I finally got around to having someone in to clean up the mess made when the cedar three went over last October during hurricane Sandy.  I know, it seems like a long time to wait, but well, it’s how it worked out.  There was no danger, and so many other things to do.

My friend Jim planted those cedars when I first moved to the farm – oh, 25 years ago or more.  They were little things then, and there were four of them.  As of today, only one is still standing – massive and vulnerable.  Hurricanes have taken them all, one by one.  I could name the trees by their nemeses – Floyd, Irene, Sandy.  I miss those trees.  They were my best shield from northern winds, and they gave me a sense of privacy – though the road is a long way away, and it probably isn’t an issue, the sense of it was nice.  I don’t know what I can plant to replace them.  Maybe Italian Cypress – the weather is always going to be a problem, but with a deep enough tap root, maybe I can get something to withstand the blasts…

162_365 Guitars

On another front, I have a blue bird house by the studio that is constantly occupied during the season, in spite of being directly in a traffic path – ok, maybe talking about me moving about is hardly traffic, still it seems very sociable for the birds to be that close to the action.  I don’t do it often, but since I don’t have to touch anything, a photo doesn’t seem to be a bother.  The babys are growing – they are finally starting to get pin feathers and color – I’m pretty sure the parents are happy to see it.  They must be about exhausted trying to keep the four chicks fed.

Baby Blues


  1. The baby birds are as special to see as your guitar this morning. I had robins nest under the eves of my portico at the front door. Four hatched and now they seem to be hanging out around the back yard. It was a thrill to check on them everyday and watch them be fed. Mama didn’t seem to mind our peering out the windows and dad was a big ol’ macho boy (never thought I’d use that term for a robin) who perched at the edge of the nest protectively watching the fab four grow.
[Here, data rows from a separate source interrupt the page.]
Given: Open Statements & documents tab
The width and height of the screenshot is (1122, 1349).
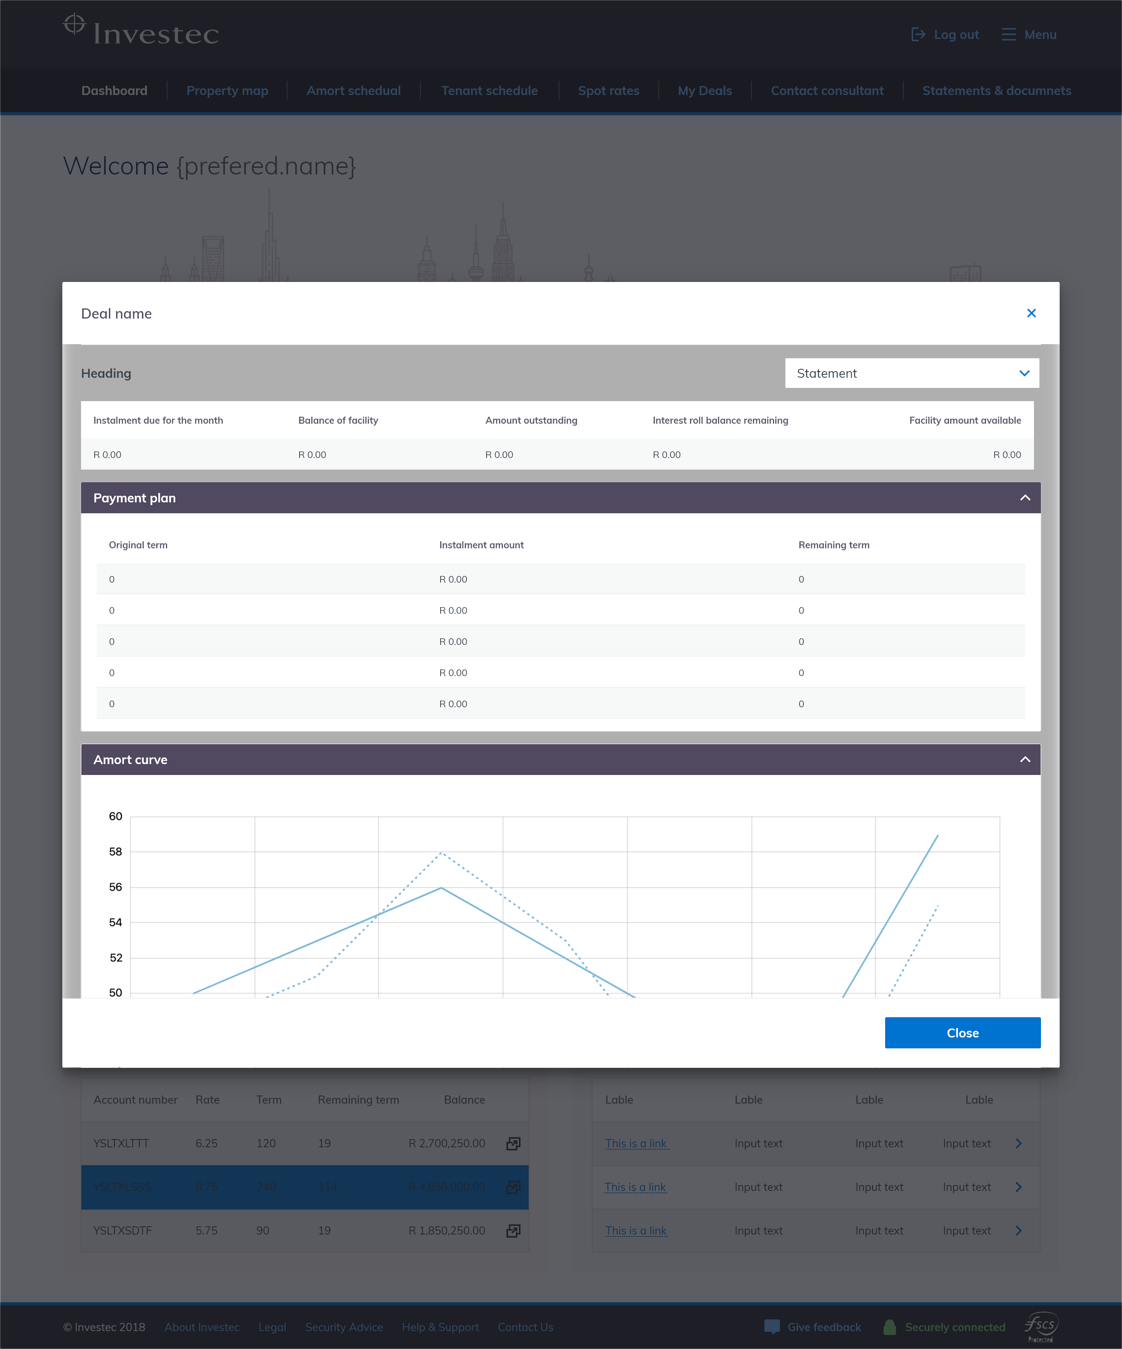Looking at the screenshot, I should [996, 91].
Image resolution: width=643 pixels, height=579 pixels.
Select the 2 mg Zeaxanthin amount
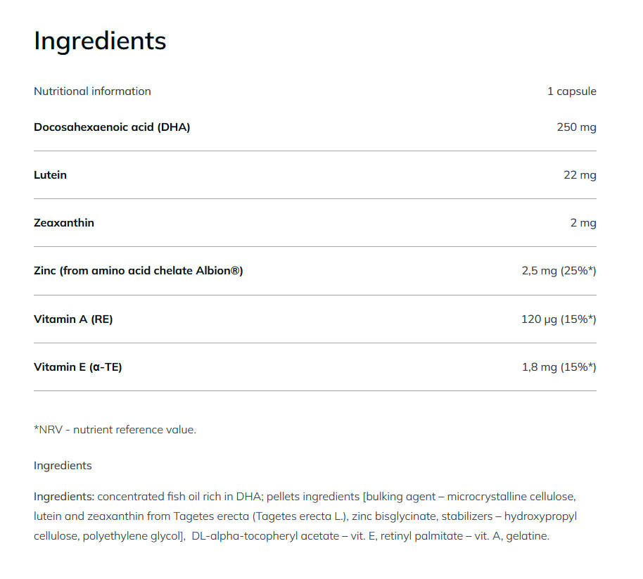pyautogui.click(x=583, y=223)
    • Over the years I have fostered a number of robins, grackles, gold finches, Canada geese, and other orphaned birds. The robins are always really the easiest – even when they have been blown out of a tree, once they are fed and stable, I can put them out in the grass and a robin will find them – probably the parents, but I’m not always certain. It is really interesting behavior. I may have to put the babies in the yard a couple of times before they are adopted – but it always happens. It is a beautiful thing 🙂

  2. Baby birds are so fascinating! They go from impossibly immature to full adults so quickly and all it takes is a never ending stream of parents ready to shove new things down their throat! It makes me happy to be human and know how to use a grocery store.